Then a console application ("NVIDIA Software Installer for Unix/Linux") will come up with a text-based message box:
Please read the following LICENSE and then select either "Accept" to accept the license and continue with the installation, or select "Do Not Accept" to abort the installation.
We choose "Accept" (navigate using arrow keys and press [Enter]).
Another message will appear:
No precompiled kernel interface was found to match your kernel; would you like the installer to attempt to download a kernel interface for your kernel from the NVIDIA ftp site (ftp://download.nvidia.com)?
Our answer is "Yes".
We get
No matching precompiled kernel interface was found on the NVIDIA ftp site; this means that the installer will need to compile a kernel interface for your kernel.

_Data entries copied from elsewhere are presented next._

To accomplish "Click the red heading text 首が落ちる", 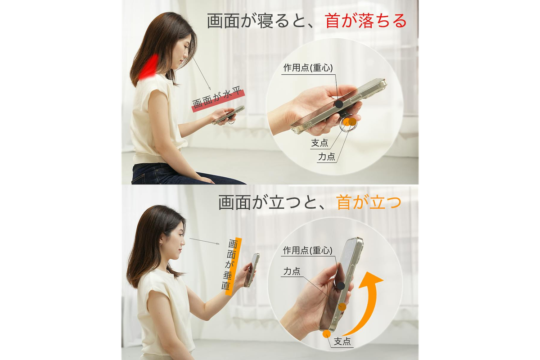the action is point(366,21).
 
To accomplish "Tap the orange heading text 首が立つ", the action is point(369,202).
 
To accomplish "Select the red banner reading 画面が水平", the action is point(218,100).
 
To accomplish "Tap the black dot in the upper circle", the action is point(339,104).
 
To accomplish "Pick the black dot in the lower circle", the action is point(341,286).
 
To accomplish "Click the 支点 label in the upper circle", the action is point(320,143).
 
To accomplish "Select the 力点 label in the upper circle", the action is point(327,157).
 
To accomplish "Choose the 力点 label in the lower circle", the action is point(292,271).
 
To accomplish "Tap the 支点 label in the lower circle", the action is point(342,341).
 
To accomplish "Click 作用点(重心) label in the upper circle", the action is point(308,68).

Well, so be it. We select "OK" (there is, of course, no other option).
Then it will go through a number of steps:
- Building kernel module
- Searching for conflicting X files
- Searching for conflicting OpenGL files
- Installing NVIDIA Accelerated Graphics Driver for Linux-x86 (185.18.14)

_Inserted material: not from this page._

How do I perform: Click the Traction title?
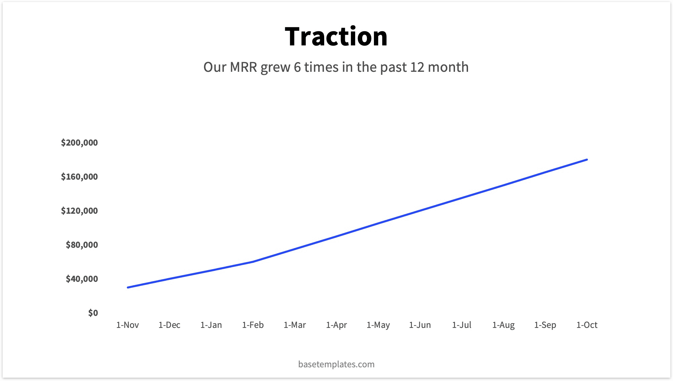tap(336, 36)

And then another message box will appear:
Would you like to run the nvidia-xconfig utility to automatically update your X configuration file so that the NVIDIA X driver will be used when you restart X? Any pre-existing X configuration file will be backed up.
We select "Yes".
Hopefully you will then see (as we did):
Your X configuration file has been successfully updated. Installation of the NVIDIA Accelerated Graphics Driver for Linux-x86 (version: 185.18.14) is now complete.
and select "OK".
Driver status check
So far, so good. However,
root@bob05:/homes/pb401/thalesians/workshops/2009-09-11/install# /sbin/modprobe -l nvidia
still shows
/lib/modules/2.6.24-19-generic/volatile/nvidia.ko /lib/modules/2.6.24-19-generic/kernel/drivers/video/nvidia.ko
so looks like the old driver is still active and we need to reboot.

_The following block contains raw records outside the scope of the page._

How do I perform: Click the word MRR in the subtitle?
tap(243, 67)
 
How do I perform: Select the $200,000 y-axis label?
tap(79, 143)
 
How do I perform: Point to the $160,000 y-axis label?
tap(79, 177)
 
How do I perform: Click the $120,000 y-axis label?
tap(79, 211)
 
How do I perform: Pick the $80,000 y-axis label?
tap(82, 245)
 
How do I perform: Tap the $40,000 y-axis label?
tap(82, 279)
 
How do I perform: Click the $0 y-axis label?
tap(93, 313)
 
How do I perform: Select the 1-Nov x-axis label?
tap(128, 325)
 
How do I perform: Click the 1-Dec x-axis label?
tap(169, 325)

If we were to reboot now, the system will still pick up the old NVIDIA driver and this will result in you being told that there is no CUDA capable card available in the machine if we try to run NVIDIA CUDA examples (more on them later). We can verify this by running
root@bob05:/homes/pb401/thalesians/workshops/2009-09-11/install# /sbin/modprobe -nv nvidia
If the response is
install /sbin/lrm-video nvidia
then the configuration is still pointing to the old driver. This brings us to our next step...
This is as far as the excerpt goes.